Le surveillant routier, compte tenu de ses fonctions et de ses connaissances, a réagi correctement, avant et après l'effondrement. Le service de signalement 9-1-1 de Laval et celui du ministère des Transports du Québec ont fonctionné normalement. Avant même l'arrivée des services d'urgence, de nombreux citoyens ont agi rapidement et courageusement pour venir en aide aux victimes coincées dans leur véhicule. Les services de premiers secours d'Urgences-Santé, des policiers, des pompiers et des premiers secours de Laval, et la Sûreté du Québec, sont intervenus rapidement et de manière disciplinée.
Pour ce qui est des causes de l'effondrement, la Commission a identifié les principales causes physiques ainsi que les causes secondaires contributoires. Elle a examiné les comportements et les interventions humaines qui y ont contribué à ces causes. Elle a blâmé des organisations et des personnes qui ont failli à leurs responsabilités durant la phase de construction du viaduc de la Concorde. La Commission a aussi analysé l'entretien de l'ouvrage par le MTQ; elle déplore certaines interventions particulières du ministère, mais elle le blâme surtout pour les faiblesses systémiques qui ont persisté durant de longues années et qui l'auront empêché de comprendre l'état de dégradation croissante du viaduc et d'y remédier.
Enchaînement séquentiel de causes
La Commission est d'avis que l'effondrement du viaduc de la Concorde ne peut être attribué à une seule entité ou à une seule personne. Aucun des défauts ou des manquements identifiés n'aurait pu, seul, causer cet effondrement, qui résulte d'un enchaînement séquentiel de causes.
L'événement tragique du 30 septembre 2006 découle, il est important de le souligner, d'un cumul de défaillances: celle de normes applicables à la conception de l'ouvrage qui aujourd'hui seraient considérées inadéquates et celles de défauts et manquements durant la conception, la construction et la gestion du viaduc de la Concorde tout au long de sa vie utile. C'est avec cette connaissance qu'il faut comprendre et interpréter les reproches et les blâmes contenus dans ce rapport.

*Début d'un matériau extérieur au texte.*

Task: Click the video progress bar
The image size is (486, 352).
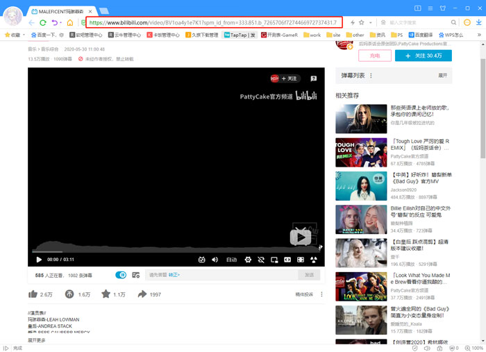Action: (174, 251)
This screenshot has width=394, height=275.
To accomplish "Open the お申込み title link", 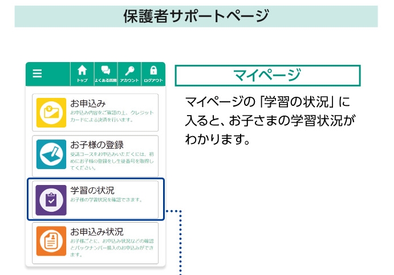I will 88,103.
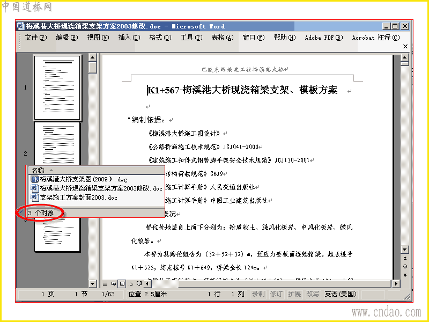Viewport: 429px width, 322px height.
Task: Select file 支架施工方案封面2003.doc
Action: (x=74, y=197)
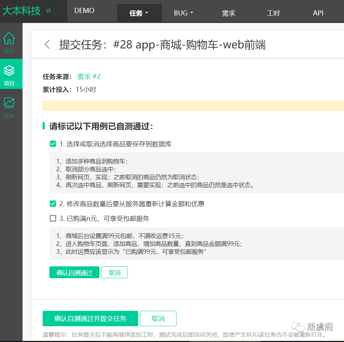
Task: Select the 项目 icon in the left sidebar
Action: (x=9, y=74)
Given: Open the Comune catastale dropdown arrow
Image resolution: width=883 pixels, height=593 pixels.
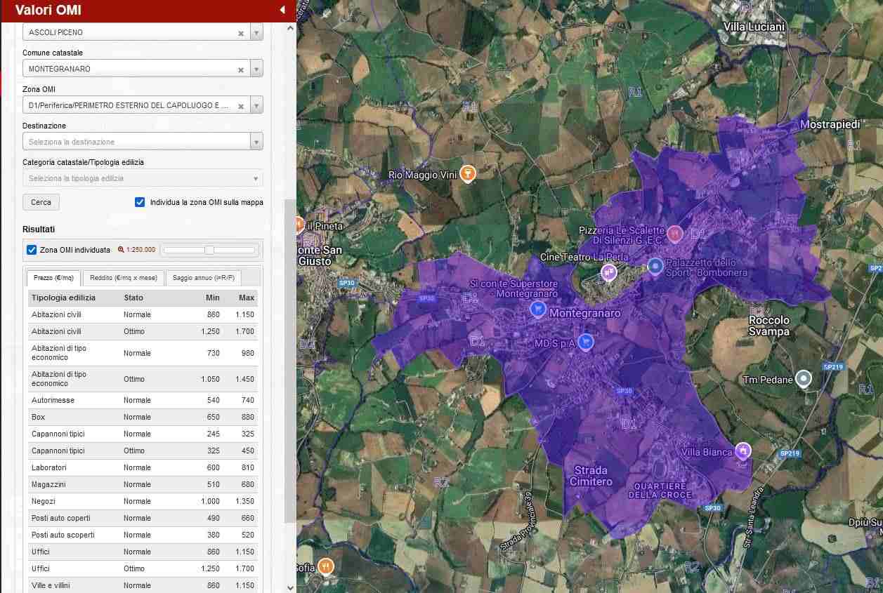Looking at the screenshot, I should (x=256, y=69).
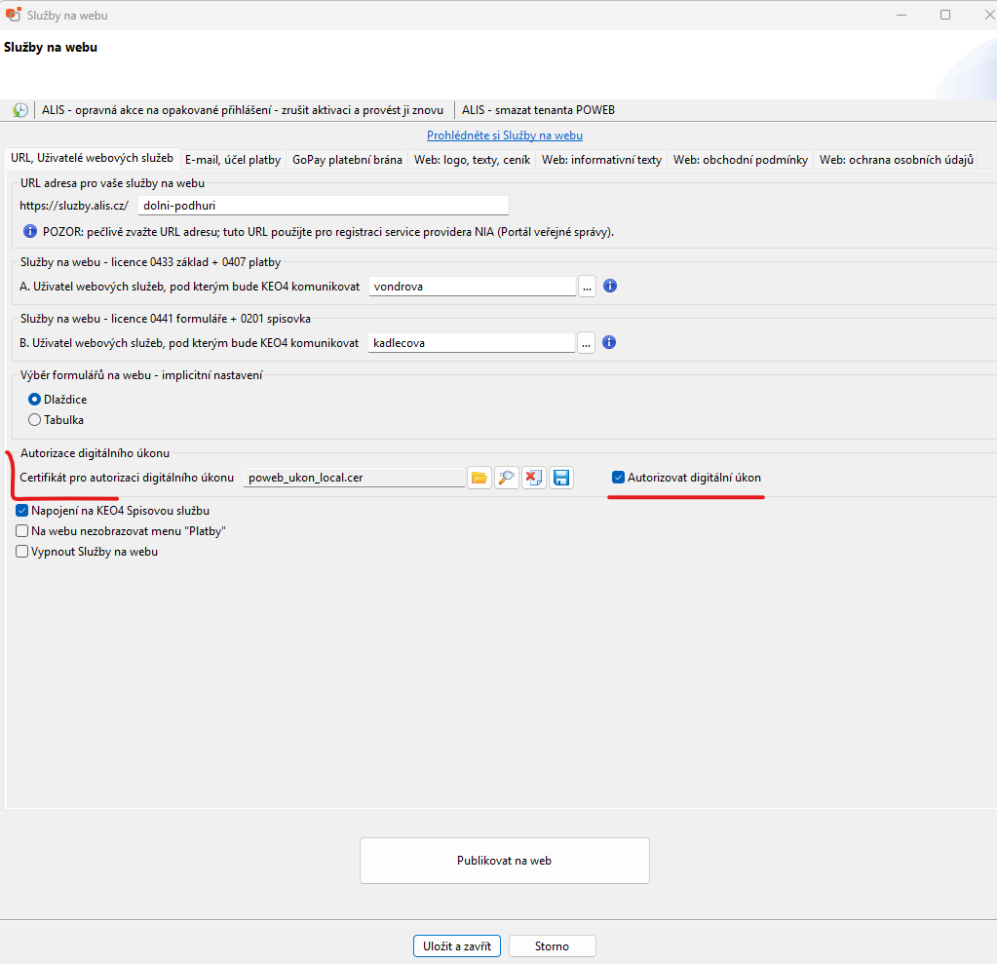997x964 pixels.
Task: Open user picker button next to kadlecova
Action: (x=586, y=343)
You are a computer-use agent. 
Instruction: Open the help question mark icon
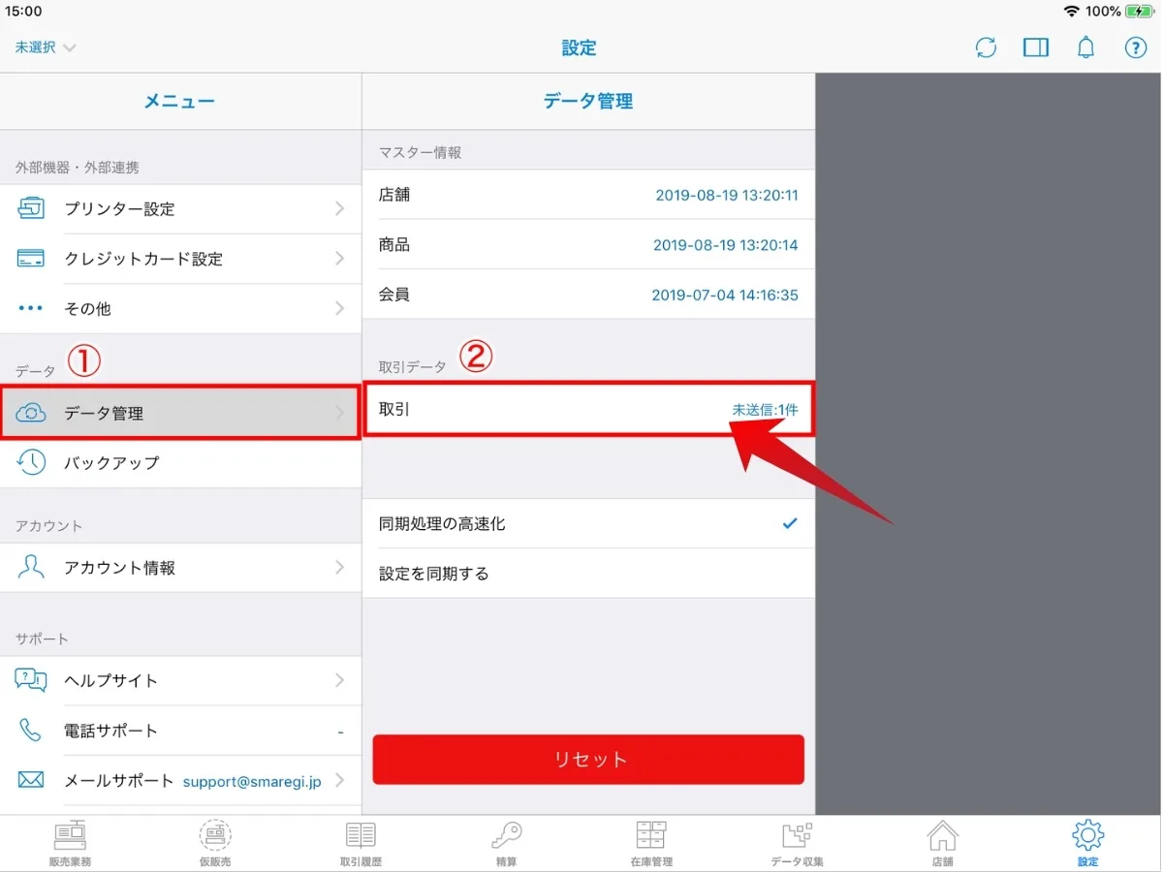1135,47
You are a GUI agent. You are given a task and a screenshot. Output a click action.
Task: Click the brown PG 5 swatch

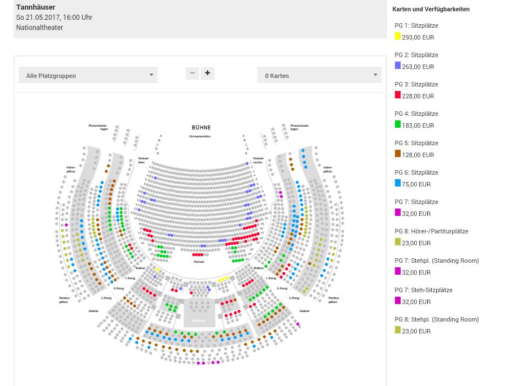[x=398, y=153]
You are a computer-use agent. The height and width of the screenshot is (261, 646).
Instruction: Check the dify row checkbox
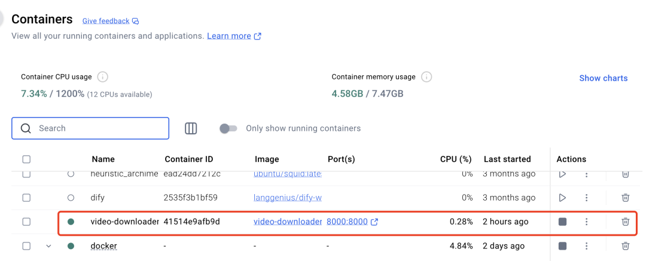click(26, 198)

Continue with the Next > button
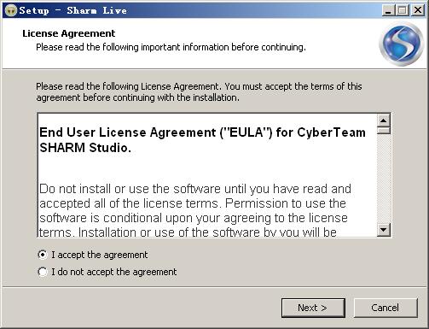(313, 308)
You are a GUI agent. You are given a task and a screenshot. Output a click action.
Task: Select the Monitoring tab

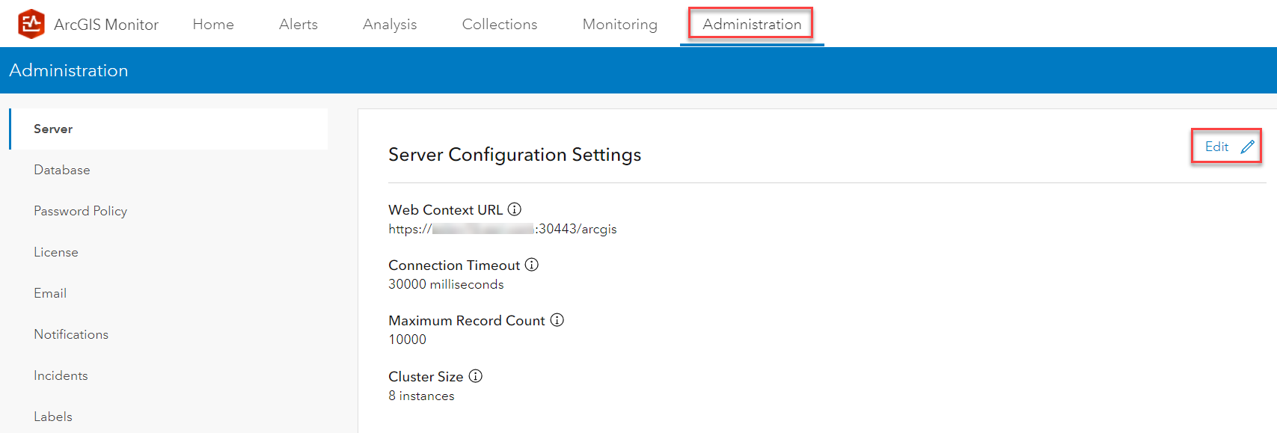point(619,24)
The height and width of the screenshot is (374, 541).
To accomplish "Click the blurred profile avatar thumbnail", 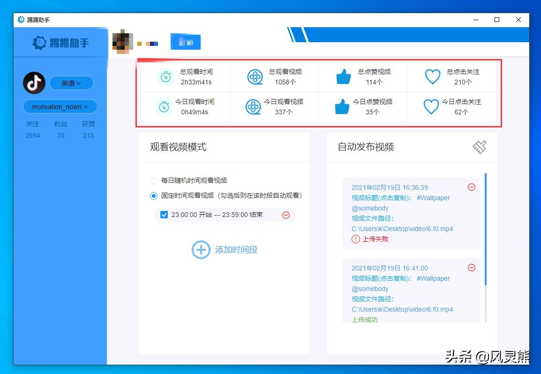I will click(122, 41).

Au détail d'ancrage créant le plan de faiblesse, au moment de la conception du viaduc de la Concorde, s'ajoute un devis spécial confus qui entraîna la mise en place d'une catégorie de béton inadéquate pour résister aux cycles successifs de gel-dégel en présence de sels fondants. La négligence des entrepreneurs dans la conduite des travaux et le caractère gravement déficient de la surveillance se solderont par une pose fautive des armatures. De ce cumul résulte la faiblesse essentielle de la structure.
La Commission est également d'avis que l'absence d'armature en cisaillement dans la dalle épaisse pleine et l'absence d'étanchéité à sa surface sont des causes secondaires contributoires à l'effondrement.
Le MTQ a procédé à des inspections répétées sur une période de près de 40 ans. Il ne parviendra pas à déceler la faiblesse essentielle de la structure. Quand en 1992, les armatures seront mises à nu par l'enlèvement en profondeur du béton dégradé au droit de la chaise, le MTQ ne saisira pas la portée des dommages constatés et ne procédera pas à une évaluation de la condition de l'ouvrage. En 2004, l'ingénieur responsable de l'inspection de la structure, préoccupé par l'état de celle-ci, formula une demande d'assistance technique auprès de la Direction des structures; cette assistance ne sera pas fournie avec toute la rigueur requise.
La Commission a formulé un ensemble de recommandations découlant de ses travaux. La tragédie du viaduc de la Concorde nous rappelle l'importance d'une rigueur sans faille dans l'ensemble des processus de conception, de construction et de surveillance de la construction des ouvrages. Elle nous rappelle l'importance que des normes, des manuels et des programmes rigoureusement mis en oeuvre encadrent le travail des personnes responsables des inspections et de l'entretien. Il faut savoir encourager ces personnes à demeurer alertes et curieuses devant les problèmes rencontrés sur les ouvrages placés sous leur responsabilité. Cela est d'autant plus pertinent dans le contexte d'un réseau de structures vieillissantes.